▶ _TASK TO CARRY OUT_:
Output the stretch of entries from the start through the line containing "Action: [x=337, y=579]" as a Markdown table with the columns Row and Line, skipping blank lines and leaving out the pictures.

▶ _GIVEN INFORMATION_:

-- begin --

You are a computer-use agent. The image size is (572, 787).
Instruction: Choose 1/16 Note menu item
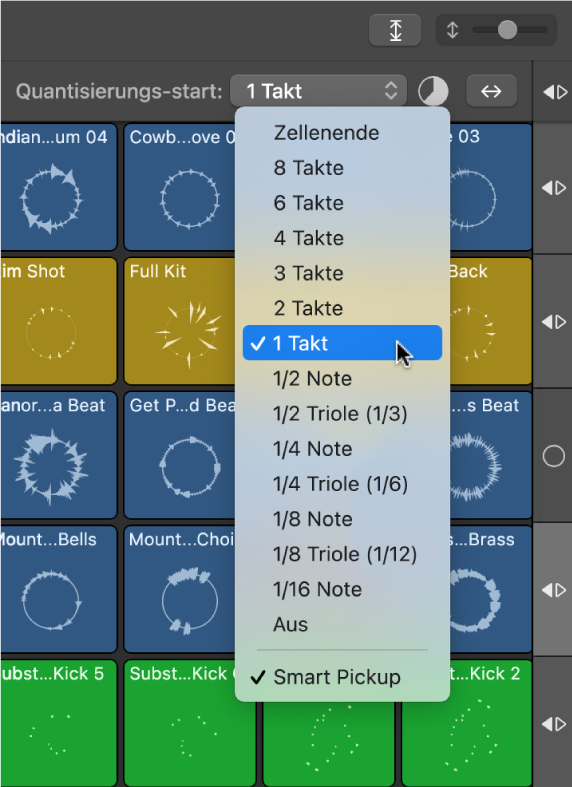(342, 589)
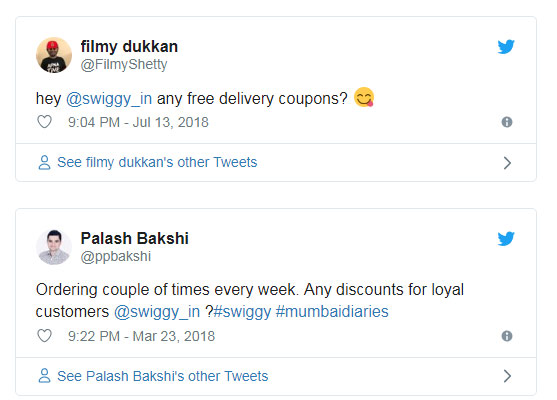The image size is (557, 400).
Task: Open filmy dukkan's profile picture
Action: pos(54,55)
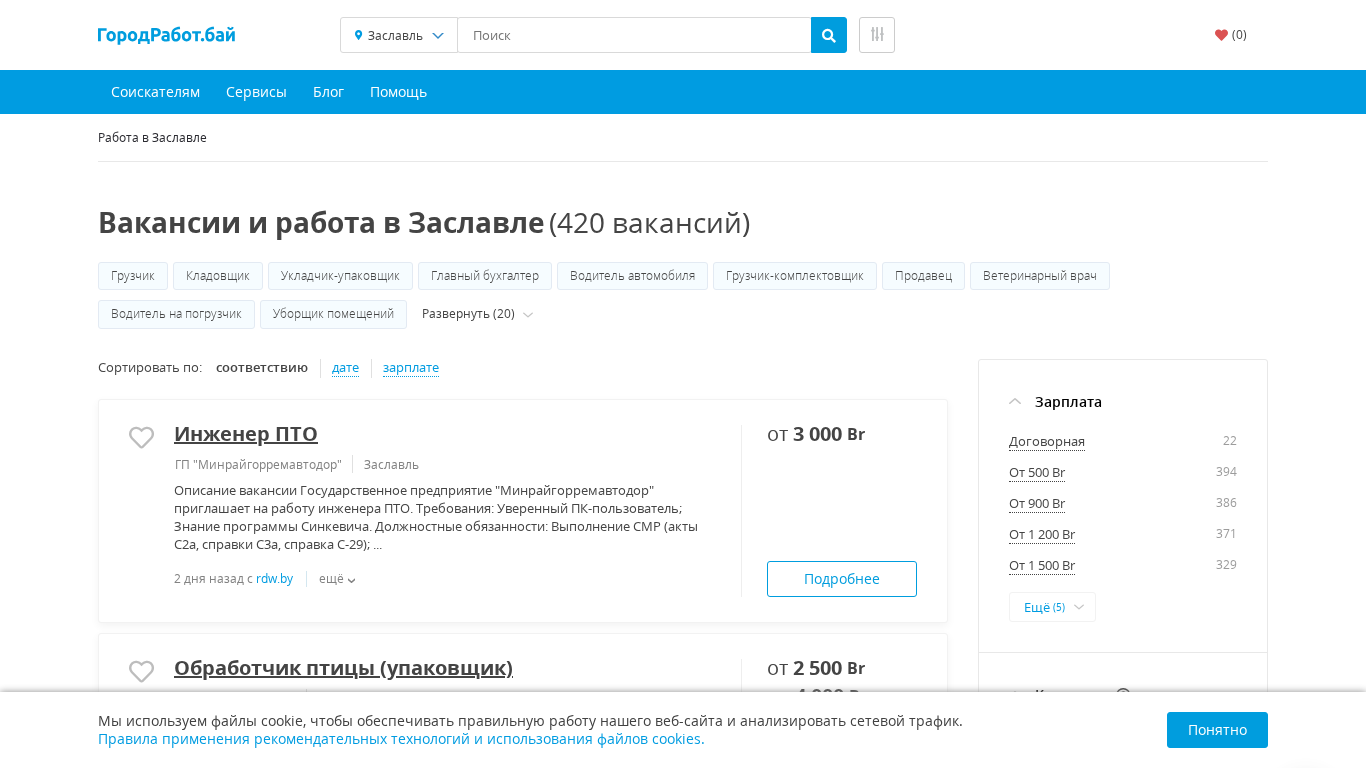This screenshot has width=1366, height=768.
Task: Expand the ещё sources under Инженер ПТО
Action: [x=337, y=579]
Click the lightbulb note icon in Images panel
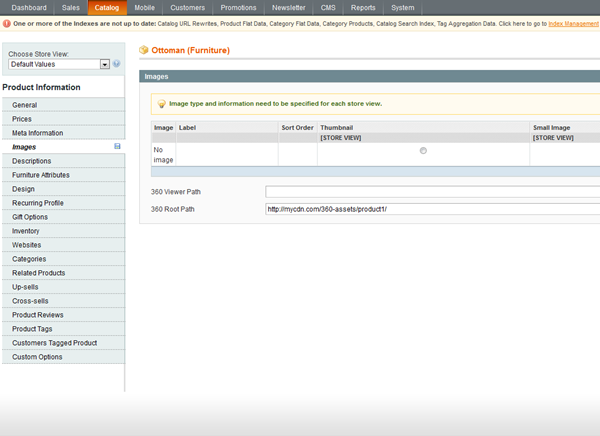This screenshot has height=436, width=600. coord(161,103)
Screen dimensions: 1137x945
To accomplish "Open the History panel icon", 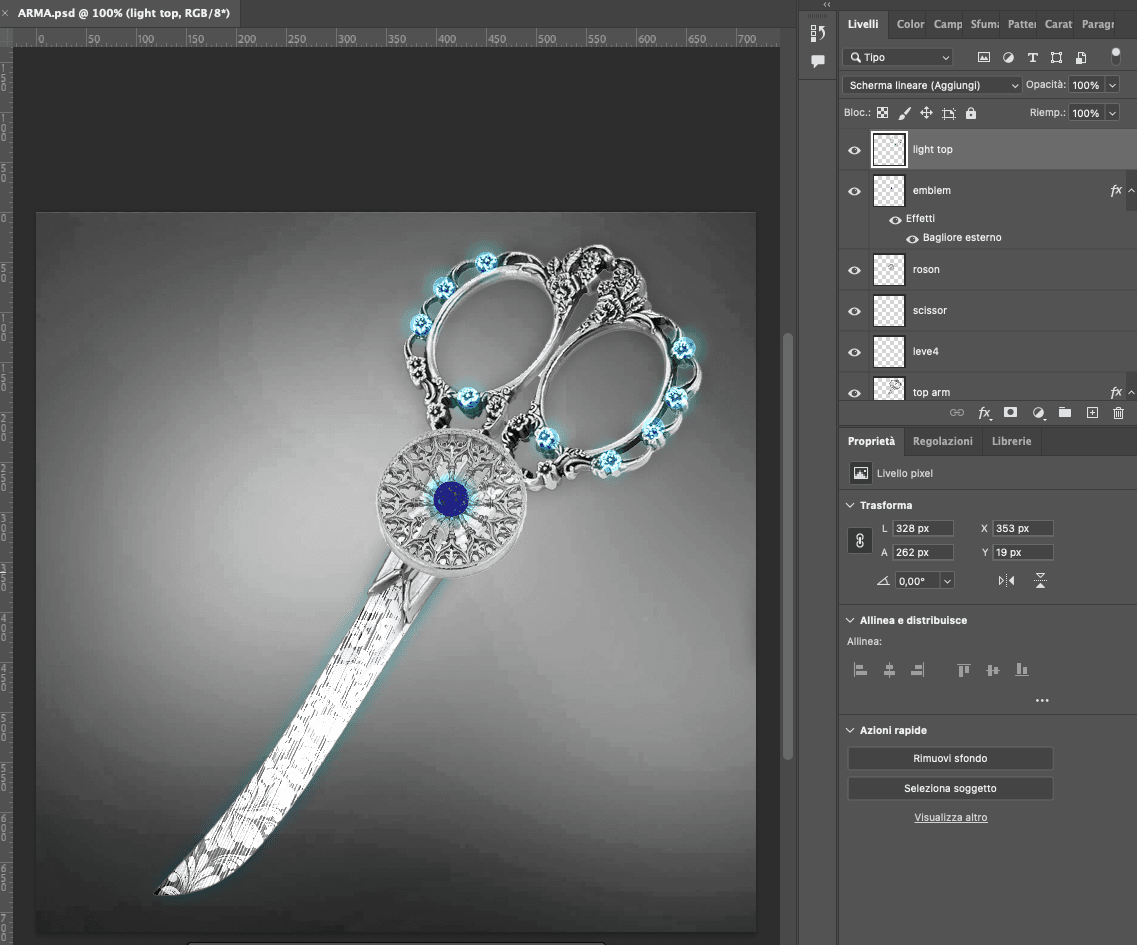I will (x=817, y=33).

-- end --

▶ _ANSWER TO THIS EXERCISE_:
| Row | Line |
|---|---|
| 1 | You are a computer-use agent. The image size is (572, 787). |
| 2 | Instruction: Choose 1/16 Note menu item |
| 3 | (342, 589) |
| 4 | The image size is (557, 400). |
| 5 | Task: Open filmy dukkan's profile picture |
| 6 | Action: pos(54,55) |
| 7 | This screenshot has width=1366, height=768. |
| 8 | Task: Expand the ещё sources under Инженер ПТО |
| 9 | Action: [x=337, y=579] |